First install required packages.
npm install express jsonwebtoken bcryptjs
Now create a basic Express server.
const express = require("express");
const jwt = require("jsonwebtoken");
const app = express();
app.use(express.json());
Suppose a user logs in successfully.
app.post("/login", (req, res) => {
const user = {
id: 1,
username: "pallab",
};
const token = jwt.sign(user, "secretkey", {
expiresIn: "1h",
});
res.json({ token });
});
Here:
jwt.sign()creates the token"secretkey"is used for verificationexpiresInsets token expiration time
After login, the server sends the JWT to the client.
Example response:
{
"token": "eyJhbGciOiJIUzI1NiIs..."
}
The frontend usually stores this token inside localStorage or cookies.
Now the client must send this token with future requests.
Most applications use the 'Authorisation' header.

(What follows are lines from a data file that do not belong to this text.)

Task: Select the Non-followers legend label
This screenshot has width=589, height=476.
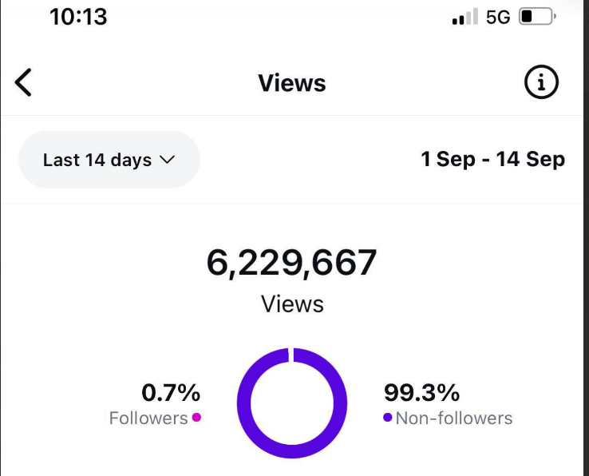Action: pyautogui.click(x=453, y=418)

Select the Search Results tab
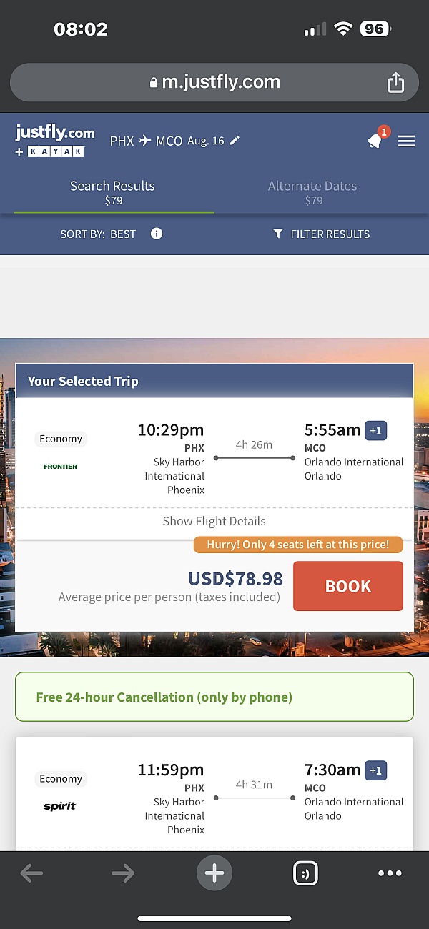[113, 192]
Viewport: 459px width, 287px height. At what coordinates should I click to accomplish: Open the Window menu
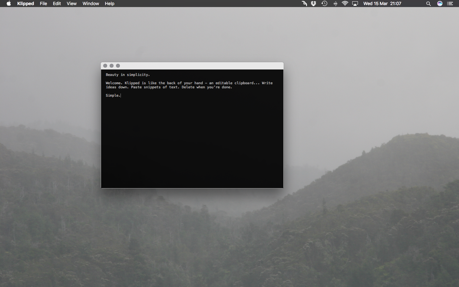coord(91,4)
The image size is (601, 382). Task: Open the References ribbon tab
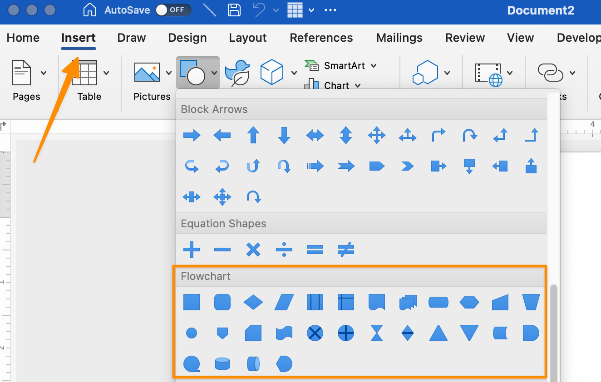pyautogui.click(x=321, y=38)
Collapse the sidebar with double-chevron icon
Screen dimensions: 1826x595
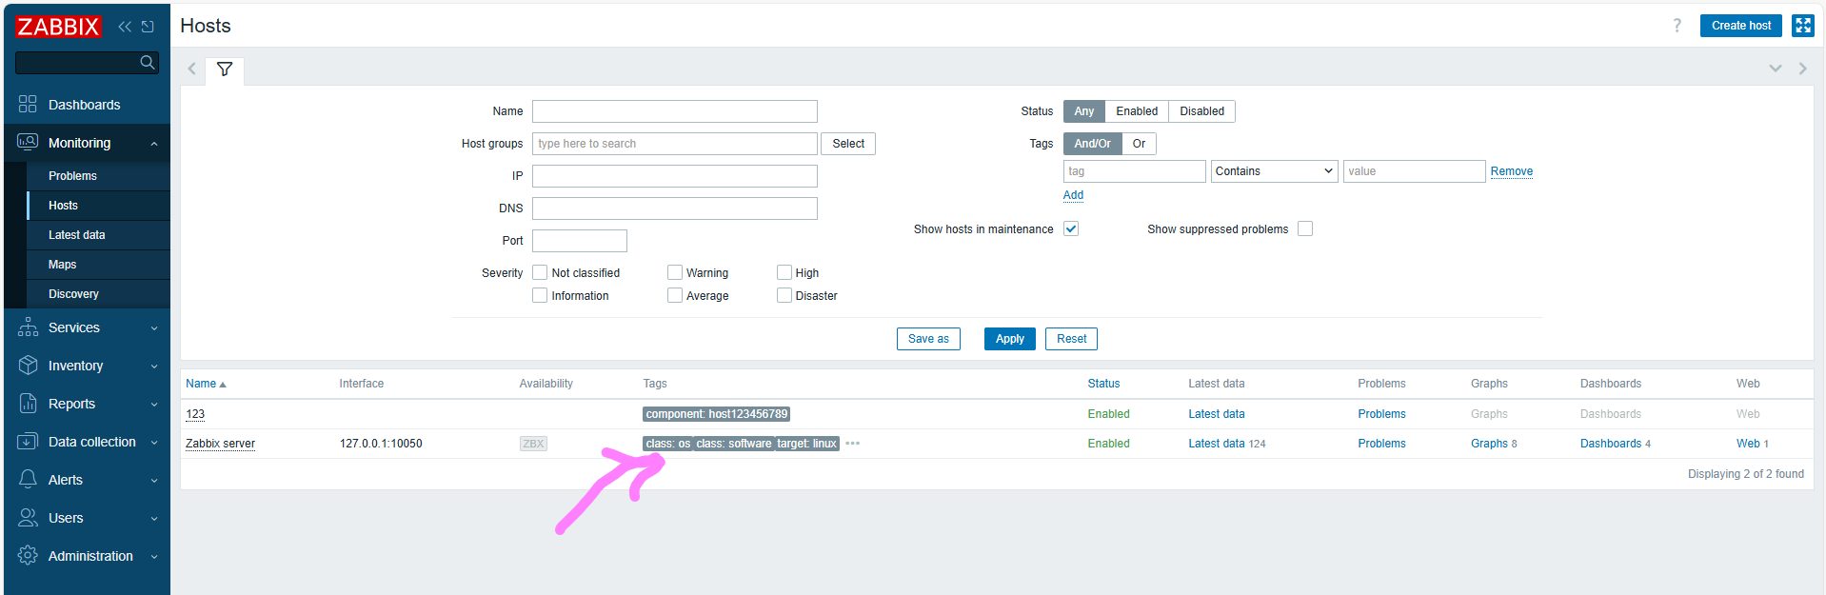click(125, 27)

Authorization: Bearer YOUR_TOKEN
The word Bearer Simply means the request is carrying a token.
Protecting Routes
JWT becomes useful when protecting private routes.
For example:
app.get("/profile", verifyToken, (req, res) => {
res.json({
message: "Protected profile data",
});
});
Here verifyToken It is middleware that checks whether the token is valid.

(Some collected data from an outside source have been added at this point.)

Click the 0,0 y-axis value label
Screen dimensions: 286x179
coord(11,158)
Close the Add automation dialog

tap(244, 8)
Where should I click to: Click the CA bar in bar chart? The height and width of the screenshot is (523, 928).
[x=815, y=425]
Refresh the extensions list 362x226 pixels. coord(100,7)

Now create the middleware.
function verifyToken(req, res, next) {
const bearerHeader = req.headers["authorization"];
if (!bearerHeader) {
return res.status(403).json({
message: "Token missing",
});
}
const token = bearerHeader.split(" ")[1];
jwt.verify(token, "secretkey", (err, decoded) => {
if (err) {
return res.status(401).json({
message: "Invalid token",
});
}
req.user = decoded;
next();
});
}
This middleware does three important things:
Reads the token from headers
Verifies whether the token is valid
Allows access only if verification succeeds
If the token is missing or invalid, the route remains protected.
Route Protection Flow
Client Request
↓
Token Attached?
Yes / No
↓
Server Verifies JWT
↓
Valid Token?
Yes / No
↓
Access Granted or Denied
One major advantage of JWT authentication is scalability. Since the server does not store sessions, APIs become easier to scale across multiple servers.
JWT is commonly used in:
REST APIs
Mobile applications
React applications
Single Page Applications
Microservices
However, JWT should still be handled carefully. Sensitive information should never be stored directly inside payloads because JWT payloads can be decoded easily.
Another important thing is token expiration. Tokens should expire after some time to improve security.
Today, JWT authentication is one of the most widely used authentication systems in modern backend development because it is lightweight, fast, and works extremely well with APIs and frontend frameworks. Understanding JWT properly is essential for anyone learning Express.js and modern web development.